Task description: Find all the lines in the material below with the word "Search", and copy them.

Extracted information:
§ §

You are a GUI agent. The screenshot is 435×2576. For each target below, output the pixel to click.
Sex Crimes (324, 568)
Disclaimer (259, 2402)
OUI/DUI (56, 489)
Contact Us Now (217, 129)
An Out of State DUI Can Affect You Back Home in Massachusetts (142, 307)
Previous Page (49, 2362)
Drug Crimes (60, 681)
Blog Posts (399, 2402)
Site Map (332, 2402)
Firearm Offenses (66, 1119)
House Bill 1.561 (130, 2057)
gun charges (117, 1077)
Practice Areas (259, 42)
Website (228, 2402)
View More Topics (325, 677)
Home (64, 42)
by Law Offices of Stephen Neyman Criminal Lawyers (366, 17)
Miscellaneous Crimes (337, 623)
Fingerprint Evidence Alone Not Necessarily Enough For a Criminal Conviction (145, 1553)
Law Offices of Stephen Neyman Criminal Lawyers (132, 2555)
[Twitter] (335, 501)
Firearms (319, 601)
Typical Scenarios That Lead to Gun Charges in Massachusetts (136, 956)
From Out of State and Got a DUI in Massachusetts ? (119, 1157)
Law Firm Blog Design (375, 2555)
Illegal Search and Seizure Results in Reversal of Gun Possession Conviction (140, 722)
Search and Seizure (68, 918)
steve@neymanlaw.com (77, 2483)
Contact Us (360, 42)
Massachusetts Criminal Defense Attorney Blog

§ §

Task result:
Illegal Search and Seizure Results in Reversal of Gun Possession Conviction (140, 722)
Search and Seizure (68, 918)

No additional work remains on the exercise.